Concluding his judgement in  Ben’s case, he said: “In the light of the decision of the Supreme Court local authorities have to err on the side of caution and bring every case, however borderline, before the court. For if they do not, and a case is later found to be one of deprivation of liberty, there may be heavy damages claims (and lawyers’ costs) to pay. I remain of the view that the matter needs to be urgently reconsidered by the Supreme Court.”

He previously asked the Supreme Court to reconsider Cheshire West in his judgement in Rochdale MBC v KW , last November. In this he ruled that a 52-year-old severely mentally incapacitated and physically disabled woman living in rented accommodation – “Katherine” – was not deprived of her liberty. He said her freedom to leave her home – in terms of going to live elsewhere – was not constrained because she lacked the mental or physical ability to exercise that freedom because of the extent of her disabilities.

Disagreement with Cheshire West

In this case he said that he disagreed with the Cheshire West ruling though was bound to apply it. He also said that in “the plenitude of cases” where a severely mentally and physically disabled person was receiving care at home commissioned by a local authority they would not be deprived of their liberty under Article 5.

Mr Justice Mostyn allowed Katherine’s lawyer to mount an appeal, envisaging that it would be heard quickly by the Court of Appeal and then referred to the Supreme Court so the Cheshire West ruling could be reconsidered.

However, the Court of Appeal upheld Katherine’s appeal without a hearing and issued an order saying that, to the extent that her care plan constituted a deprivation of liberty, this was authorised for 12 months unless her care plan changed. This meant the case was not heard by the Supreme Court.

The Court of Appeal’s decision to  allow the appeal without a hearing was strongly criticised by Mr Justice Mostyn in a second judgement on the Rochdale case issued in March. He said that Katherine’s status was now “in limbo” as the Court of Appeal had not declared that she was deprived of her liberty; only that if she were deprived of her liberty that deprivation was now authorised.

‘Serious confusion’

“In this difficult and sensitive area, where people are being looked after in their own homes at the state’s expense, the law is now in a state of serious confusion,” Mr Justice Mostyn added.

This point was echoed in his Bournemouth judgement. Citing another Court of Protection case from February this year – W City Council v Mrs L – in which a person with dementia living at home had been found not to have been deprived of her liberty, he said “the continuing legal controversy shows how difficult it is to pin down a definition of what is a deprivation of liberty (i.e. detention by the state) as opposed to a restriction on movement or nothing beyond humane and empathetic care”.

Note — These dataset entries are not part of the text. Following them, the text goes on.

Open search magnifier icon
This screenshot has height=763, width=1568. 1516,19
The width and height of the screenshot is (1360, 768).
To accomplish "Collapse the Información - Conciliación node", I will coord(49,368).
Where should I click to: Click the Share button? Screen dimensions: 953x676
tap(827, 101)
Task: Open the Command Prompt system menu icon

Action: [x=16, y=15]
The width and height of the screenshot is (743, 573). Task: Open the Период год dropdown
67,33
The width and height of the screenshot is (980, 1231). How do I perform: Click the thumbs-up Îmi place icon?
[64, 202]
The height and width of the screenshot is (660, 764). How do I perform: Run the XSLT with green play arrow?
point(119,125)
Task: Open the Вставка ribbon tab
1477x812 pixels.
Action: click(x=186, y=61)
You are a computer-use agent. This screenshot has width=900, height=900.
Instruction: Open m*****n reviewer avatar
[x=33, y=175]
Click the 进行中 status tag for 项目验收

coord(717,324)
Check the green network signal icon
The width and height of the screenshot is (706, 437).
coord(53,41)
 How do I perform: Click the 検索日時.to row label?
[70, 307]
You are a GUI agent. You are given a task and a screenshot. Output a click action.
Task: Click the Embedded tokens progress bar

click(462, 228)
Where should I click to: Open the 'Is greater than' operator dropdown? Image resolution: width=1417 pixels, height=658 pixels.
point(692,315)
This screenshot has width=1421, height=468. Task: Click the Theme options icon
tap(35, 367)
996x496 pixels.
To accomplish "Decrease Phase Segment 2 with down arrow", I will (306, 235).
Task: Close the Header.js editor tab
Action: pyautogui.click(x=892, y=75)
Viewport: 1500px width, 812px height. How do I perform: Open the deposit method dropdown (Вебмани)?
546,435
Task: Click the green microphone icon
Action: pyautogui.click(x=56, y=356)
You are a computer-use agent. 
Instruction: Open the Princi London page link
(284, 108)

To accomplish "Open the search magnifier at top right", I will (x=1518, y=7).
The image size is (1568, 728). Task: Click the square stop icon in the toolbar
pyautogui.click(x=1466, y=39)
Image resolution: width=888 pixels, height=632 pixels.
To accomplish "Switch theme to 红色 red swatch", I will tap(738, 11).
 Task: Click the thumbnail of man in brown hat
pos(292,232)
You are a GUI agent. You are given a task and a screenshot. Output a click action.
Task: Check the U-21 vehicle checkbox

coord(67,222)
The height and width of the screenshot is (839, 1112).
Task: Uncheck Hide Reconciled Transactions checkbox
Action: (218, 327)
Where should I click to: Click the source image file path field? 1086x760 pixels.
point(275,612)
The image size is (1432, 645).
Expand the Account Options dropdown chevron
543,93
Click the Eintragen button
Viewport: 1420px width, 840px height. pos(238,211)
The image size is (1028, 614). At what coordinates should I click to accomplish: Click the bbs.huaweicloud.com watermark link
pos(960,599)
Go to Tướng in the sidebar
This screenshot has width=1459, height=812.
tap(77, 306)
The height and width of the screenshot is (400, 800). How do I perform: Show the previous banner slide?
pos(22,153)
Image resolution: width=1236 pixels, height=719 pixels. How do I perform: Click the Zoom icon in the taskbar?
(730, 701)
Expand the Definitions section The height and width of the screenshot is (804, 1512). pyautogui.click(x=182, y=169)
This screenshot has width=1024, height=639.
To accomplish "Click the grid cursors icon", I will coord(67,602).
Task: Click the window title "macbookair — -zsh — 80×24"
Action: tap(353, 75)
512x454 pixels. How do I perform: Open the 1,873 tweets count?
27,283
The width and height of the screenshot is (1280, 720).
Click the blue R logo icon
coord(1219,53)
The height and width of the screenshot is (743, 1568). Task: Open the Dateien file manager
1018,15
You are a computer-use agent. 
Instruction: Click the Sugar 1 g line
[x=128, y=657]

In a fourth judgement – London Borough of Tower Hamlets v TB & Another, from December 2014 – Mr Justice Mostyn ruled that a learning disabled woman, TB, was deprived of her liberty in the flat in which she lived because all elements of the acid test were met. Notably, unlike Katherine in the Rochdale case, TB “had the motor functions” to leave her flat, but would be brought back if she did so, meaning she was not free to leave.

However, he made clear his reluctance in ruling that TB was detained, adding: “…I personally cannot see that her situation amounts to state detention in any sense other than by reference to the term of art devised by the majority in the Supreme Court, I must loyally follow that decision.”

Implications

Unless and until the Supreme Court consider another deprivation of liberty case, the Cheshire West judgement will stand. But, the judge’s rulings expose a disagreement within the judiciary about how the law should be applied, potentially creating confusion for practitioners.

In a comment on the Mr Justice Mostyn’s Tower Hamlets ruling, the Court of Protection team at leading chambers 39 Essex Street said: “…the judge’s further comments on the vexed issue of deprivation of liberty explain in more detail the difficulty many people have in seeing how the intensive support and care that a person requires to meet their needs could engage Article 5 ECHR.  With the abrupt end to the Rochdale case, these questions will remain unanswered by the higher courts at this stage.”